On Thursday, 30 April 2020 at 16:21:05 UTC, Steven Schveighoffer
wrote:
I would say part of the issue is that you are doing all your
work in front and not popFront.
What happens is that Appender is a pointer-to-implementation
struct, and the compiler will allocate the first one shared
amongst all initial StreamRange instances.
On your first call to front, it's going to utilize that shared
one. Then on the call to popFront, it will reset it to another
one.
For the second unittest, in your first call to front, it
notices that it's already been filled, so it doesn't do any
work (and returns the existing buffer).
Interesting. I'll take this into account. I was putting the
work into front because I didn't want to do the work until it was
requested. Putting the work in popFront makes more sense in some
ways, but the fact you have to call it before getting any records
seems like it would break normal range algorithms. (Please
correct me if I'm wrong) I'm wondering if putting the work into
it's own method and calling it one from the constructor and from
popFront the rest of the way.
another problem, your empty condition is based on the input,
which violates range expectations. indeed, on the first call to
front, the range all of a sudden becomes empty.

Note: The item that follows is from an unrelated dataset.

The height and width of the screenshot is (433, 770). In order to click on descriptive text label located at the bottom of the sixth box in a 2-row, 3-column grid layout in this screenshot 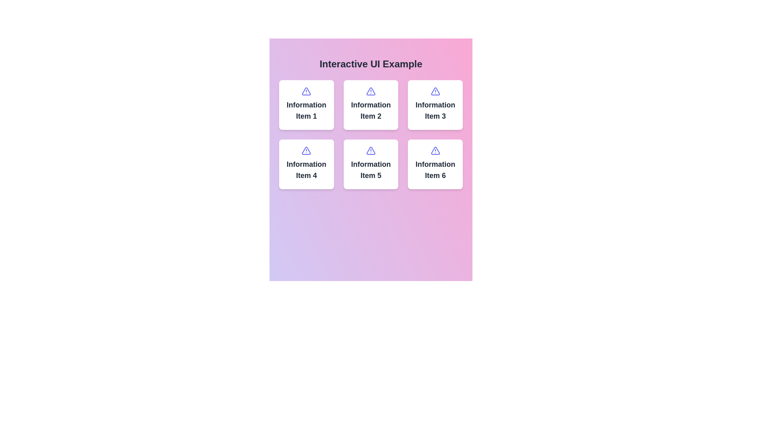, I will do `click(435, 170)`.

I was about to argue the point, but after thinking about the use
of popFront to execute the work, that would work.
3. You don't need a further Range parameter for the nested
struct, it can use the template parameter from the containing
function.
4. Make it a static struct, or else it will retain a pointer to
the function stack frame needlessly.
I'll definitely try that out. Regarding 3, I think that was in
the example code I used, so I just went with it.